Work to be completed —
In the lines below, find the one that contains "Viewport: 800px width, 520px height." and write it out exactly, along with every line that follows it.

(Saved entries)
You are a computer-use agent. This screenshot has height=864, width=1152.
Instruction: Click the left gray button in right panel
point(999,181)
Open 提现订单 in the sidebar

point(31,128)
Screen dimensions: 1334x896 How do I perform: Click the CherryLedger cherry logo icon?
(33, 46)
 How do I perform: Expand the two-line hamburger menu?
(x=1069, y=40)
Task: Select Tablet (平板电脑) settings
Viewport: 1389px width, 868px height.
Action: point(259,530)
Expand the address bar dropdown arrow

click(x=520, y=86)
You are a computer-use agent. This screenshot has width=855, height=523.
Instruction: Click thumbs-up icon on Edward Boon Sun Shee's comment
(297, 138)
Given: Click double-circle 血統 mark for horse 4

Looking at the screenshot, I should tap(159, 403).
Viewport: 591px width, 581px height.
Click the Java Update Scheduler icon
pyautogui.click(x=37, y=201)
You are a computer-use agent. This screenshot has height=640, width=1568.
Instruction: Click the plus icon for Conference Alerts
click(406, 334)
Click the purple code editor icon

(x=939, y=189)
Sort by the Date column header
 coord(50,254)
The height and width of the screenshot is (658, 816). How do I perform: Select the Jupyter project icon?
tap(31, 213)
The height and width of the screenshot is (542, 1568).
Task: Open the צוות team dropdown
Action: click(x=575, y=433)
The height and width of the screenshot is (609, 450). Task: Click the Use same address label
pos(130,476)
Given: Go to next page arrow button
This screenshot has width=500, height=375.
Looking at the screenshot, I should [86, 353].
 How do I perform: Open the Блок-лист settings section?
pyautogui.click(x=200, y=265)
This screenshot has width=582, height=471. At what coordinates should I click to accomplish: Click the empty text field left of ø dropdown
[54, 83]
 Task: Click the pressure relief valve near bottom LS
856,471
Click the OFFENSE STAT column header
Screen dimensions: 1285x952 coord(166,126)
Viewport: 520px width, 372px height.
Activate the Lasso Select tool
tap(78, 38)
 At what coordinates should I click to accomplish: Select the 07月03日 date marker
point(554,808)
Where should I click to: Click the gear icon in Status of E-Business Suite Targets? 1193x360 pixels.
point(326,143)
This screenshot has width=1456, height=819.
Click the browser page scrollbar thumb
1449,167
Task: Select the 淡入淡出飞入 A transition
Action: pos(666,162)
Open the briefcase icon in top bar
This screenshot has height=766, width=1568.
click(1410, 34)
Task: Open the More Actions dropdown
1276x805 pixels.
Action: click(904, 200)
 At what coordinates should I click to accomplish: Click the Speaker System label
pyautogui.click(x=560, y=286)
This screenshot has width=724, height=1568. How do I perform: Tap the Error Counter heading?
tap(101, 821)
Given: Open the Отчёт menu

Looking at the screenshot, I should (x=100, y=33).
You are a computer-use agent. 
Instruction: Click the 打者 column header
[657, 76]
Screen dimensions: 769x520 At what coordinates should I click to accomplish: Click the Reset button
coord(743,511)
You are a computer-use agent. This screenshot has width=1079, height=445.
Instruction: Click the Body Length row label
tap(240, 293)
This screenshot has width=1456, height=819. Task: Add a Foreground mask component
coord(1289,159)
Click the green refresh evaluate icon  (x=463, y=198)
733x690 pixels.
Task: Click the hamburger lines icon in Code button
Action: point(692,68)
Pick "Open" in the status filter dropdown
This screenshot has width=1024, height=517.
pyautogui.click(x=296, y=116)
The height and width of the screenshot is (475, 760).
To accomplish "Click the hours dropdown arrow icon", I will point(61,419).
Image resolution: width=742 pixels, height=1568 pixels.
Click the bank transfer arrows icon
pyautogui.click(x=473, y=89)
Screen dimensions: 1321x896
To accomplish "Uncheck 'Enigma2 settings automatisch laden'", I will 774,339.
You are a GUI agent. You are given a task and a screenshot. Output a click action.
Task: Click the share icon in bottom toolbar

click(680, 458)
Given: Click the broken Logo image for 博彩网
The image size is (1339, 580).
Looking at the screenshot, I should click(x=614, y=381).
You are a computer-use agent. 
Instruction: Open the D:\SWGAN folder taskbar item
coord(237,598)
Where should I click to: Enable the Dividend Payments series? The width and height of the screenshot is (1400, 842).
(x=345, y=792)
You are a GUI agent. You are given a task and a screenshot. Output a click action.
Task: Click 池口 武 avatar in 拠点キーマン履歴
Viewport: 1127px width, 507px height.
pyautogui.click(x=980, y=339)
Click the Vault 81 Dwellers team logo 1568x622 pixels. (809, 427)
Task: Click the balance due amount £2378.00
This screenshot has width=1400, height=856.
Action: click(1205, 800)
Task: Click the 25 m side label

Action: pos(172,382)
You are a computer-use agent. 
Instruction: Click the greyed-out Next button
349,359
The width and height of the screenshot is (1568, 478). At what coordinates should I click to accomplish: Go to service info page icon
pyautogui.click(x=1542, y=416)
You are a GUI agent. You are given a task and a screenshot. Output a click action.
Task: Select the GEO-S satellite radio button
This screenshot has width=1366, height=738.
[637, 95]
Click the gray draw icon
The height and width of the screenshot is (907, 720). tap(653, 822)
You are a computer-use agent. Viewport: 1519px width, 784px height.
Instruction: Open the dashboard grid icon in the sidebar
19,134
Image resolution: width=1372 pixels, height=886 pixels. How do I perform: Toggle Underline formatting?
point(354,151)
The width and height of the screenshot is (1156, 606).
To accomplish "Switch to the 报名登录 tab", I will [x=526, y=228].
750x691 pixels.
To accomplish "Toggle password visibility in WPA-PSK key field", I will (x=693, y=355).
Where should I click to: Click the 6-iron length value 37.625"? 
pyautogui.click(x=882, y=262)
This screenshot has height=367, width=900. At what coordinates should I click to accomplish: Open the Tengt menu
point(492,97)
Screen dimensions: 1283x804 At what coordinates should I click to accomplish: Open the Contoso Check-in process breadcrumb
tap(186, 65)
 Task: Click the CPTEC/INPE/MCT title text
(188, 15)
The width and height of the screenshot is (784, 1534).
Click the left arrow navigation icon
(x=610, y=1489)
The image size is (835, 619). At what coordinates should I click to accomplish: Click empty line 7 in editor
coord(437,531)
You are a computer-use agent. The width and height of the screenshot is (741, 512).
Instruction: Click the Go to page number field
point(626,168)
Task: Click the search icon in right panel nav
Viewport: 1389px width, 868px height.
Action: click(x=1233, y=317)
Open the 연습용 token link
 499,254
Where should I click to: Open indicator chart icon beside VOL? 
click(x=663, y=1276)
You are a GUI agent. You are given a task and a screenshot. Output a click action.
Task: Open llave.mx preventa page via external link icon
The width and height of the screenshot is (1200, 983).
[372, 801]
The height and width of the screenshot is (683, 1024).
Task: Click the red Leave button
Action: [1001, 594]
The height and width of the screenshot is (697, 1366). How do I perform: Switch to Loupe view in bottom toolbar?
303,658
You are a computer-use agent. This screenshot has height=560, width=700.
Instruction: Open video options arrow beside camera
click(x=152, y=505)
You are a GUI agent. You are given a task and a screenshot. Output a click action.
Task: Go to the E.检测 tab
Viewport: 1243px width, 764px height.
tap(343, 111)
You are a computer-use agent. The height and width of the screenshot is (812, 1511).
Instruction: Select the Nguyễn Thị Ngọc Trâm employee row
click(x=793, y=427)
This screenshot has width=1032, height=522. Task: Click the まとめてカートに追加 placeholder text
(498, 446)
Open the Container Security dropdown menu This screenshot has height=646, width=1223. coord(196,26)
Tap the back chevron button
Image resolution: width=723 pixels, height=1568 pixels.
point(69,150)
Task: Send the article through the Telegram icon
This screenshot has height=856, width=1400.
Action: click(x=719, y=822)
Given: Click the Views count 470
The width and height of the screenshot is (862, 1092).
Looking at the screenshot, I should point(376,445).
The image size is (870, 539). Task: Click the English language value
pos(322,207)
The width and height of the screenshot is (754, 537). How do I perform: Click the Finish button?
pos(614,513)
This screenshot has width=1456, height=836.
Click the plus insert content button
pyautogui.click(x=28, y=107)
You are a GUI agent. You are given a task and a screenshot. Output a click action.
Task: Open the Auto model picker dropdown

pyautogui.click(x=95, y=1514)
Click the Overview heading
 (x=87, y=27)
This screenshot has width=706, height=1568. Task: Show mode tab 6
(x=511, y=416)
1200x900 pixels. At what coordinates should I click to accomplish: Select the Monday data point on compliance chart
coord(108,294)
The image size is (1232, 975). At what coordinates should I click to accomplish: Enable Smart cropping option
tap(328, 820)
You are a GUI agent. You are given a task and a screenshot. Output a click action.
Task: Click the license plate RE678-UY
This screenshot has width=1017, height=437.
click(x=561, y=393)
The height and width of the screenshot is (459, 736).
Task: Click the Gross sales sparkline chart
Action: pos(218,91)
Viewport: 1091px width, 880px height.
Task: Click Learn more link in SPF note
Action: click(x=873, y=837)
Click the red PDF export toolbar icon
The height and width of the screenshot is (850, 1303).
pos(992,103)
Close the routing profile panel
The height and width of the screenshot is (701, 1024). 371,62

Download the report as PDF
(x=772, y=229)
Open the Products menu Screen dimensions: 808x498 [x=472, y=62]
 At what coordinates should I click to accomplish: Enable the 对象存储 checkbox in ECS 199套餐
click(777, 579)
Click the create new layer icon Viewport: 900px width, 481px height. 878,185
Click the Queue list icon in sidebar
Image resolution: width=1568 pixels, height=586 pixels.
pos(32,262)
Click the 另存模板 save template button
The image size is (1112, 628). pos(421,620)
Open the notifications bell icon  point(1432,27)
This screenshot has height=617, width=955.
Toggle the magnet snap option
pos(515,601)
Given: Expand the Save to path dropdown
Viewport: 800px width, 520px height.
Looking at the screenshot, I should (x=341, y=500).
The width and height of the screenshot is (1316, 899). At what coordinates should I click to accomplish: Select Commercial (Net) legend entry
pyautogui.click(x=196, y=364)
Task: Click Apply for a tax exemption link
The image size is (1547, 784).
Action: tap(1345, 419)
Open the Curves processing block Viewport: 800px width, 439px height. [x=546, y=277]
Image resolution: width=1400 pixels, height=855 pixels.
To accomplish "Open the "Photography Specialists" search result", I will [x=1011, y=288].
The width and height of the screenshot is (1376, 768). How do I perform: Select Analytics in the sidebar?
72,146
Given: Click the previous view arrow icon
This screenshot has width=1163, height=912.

Solution to this task —
Viewport: 800px width, 520px height.
Looking at the screenshot, I should (x=341, y=500).
The width and height of the screenshot is (1316, 899). At what coordinates should I click to accomplish: Select Commercial (Net) legend entry
pyautogui.click(x=196, y=364)
Task: Click Apply for a tax exemption link
The image size is (1547, 784).
Action: tap(1345, 419)
Open the Curves processing block Viewport: 800px width, 439px height. [x=546, y=277]
Image resolution: width=1400 pixels, height=855 pixels.
To accomplish "Open the "Photography Specialists" search result", I will [x=1011, y=288].
The width and height of the screenshot is (1376, 768). How do I perform: Select Analytics in the sidebar?
72,146
Given: Click the previous view arrow icon
This screenshot has width=1163, height=912.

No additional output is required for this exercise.